MegaLinter bundles 100+ linters into one Docker image and can auto-fix and commit back. It works in Forgejo Actions via docker run (not via the marketplace action, which has resolution issues in Forgejo).

Tradeoff: Large image, requires Docker-in-Docker on your runner, harder to debug. The granular per-job approach above is easier to manage, parallelizes naturally, and caches better. Consider MegaLinter later if you want unified HTML reports.

MegaLinter flavor for this stack: oxsecurity/megalinter-ci_light:v8.


On AI Review Agents

For a self-hosted Forgejo setup, two options are viable today:

  1. reviewdog — posts inline diff annotations on Forgejo PRs from deterministic linter output. No AI involved but dramatically better UX than CI pass/fail. Supports gitea reporter natively.

  2. ai-review (Nikita-Filonov) — AI-powered PR review comments using Ollama (fully on-prem), Claude, or GPT-4. Posts inline Gitea/Forgejo PR comments. Experimental but working.

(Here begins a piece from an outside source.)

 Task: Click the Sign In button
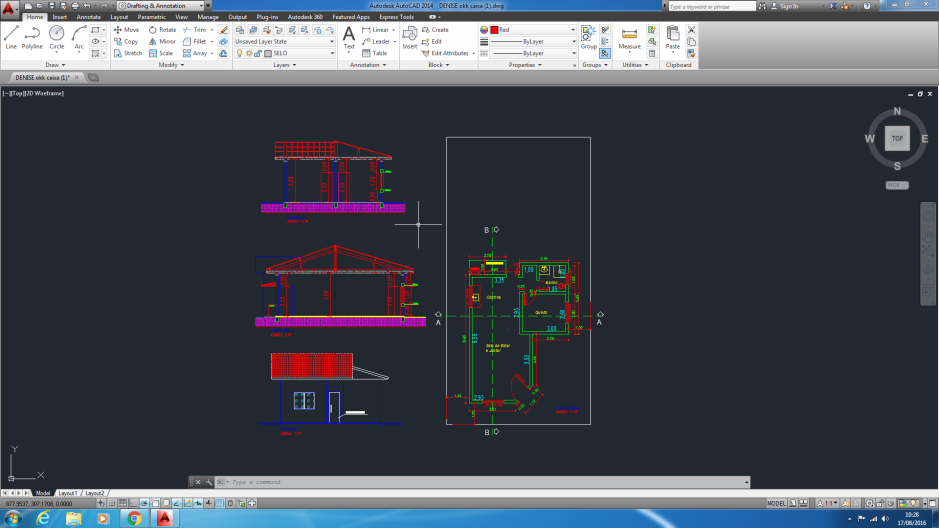(x=789, y=6)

Both are worth setting up once baseline linting is clean, because AI review is most useful when it's not competing with dozens of style violations.


Adoption Order

  1. Add .ansible-lint + .yamllint.yml to the repo — local config only, zero CI impact
  2. Install pre-commit locally, run pre-commit run --all-files to see baseline
  3. Fix highest-severity violations
  4. Add lint.yml workflow in soft-fail mode first (--soft-fail / ignore exit code)
  5. Remove soft-fail once the baseline is clean
  6. Add security.yml
  7. Add reviewdog for inline PR comments
  8. Experiment with ai-review + Ollama

Pre-commit vs CI division of responsibility

Layer Runs when Speed Purpose
Pre-commit git commit (local) Fast — staged files only Immediate feedback, block bad commits early
CI (Forgejo Actions) Push / PR Full repo scan Authoritative gate, environment-independent

Never rely solely on pre-commit — git commit --no-verify bypasses it. CI is the real enforcement layer.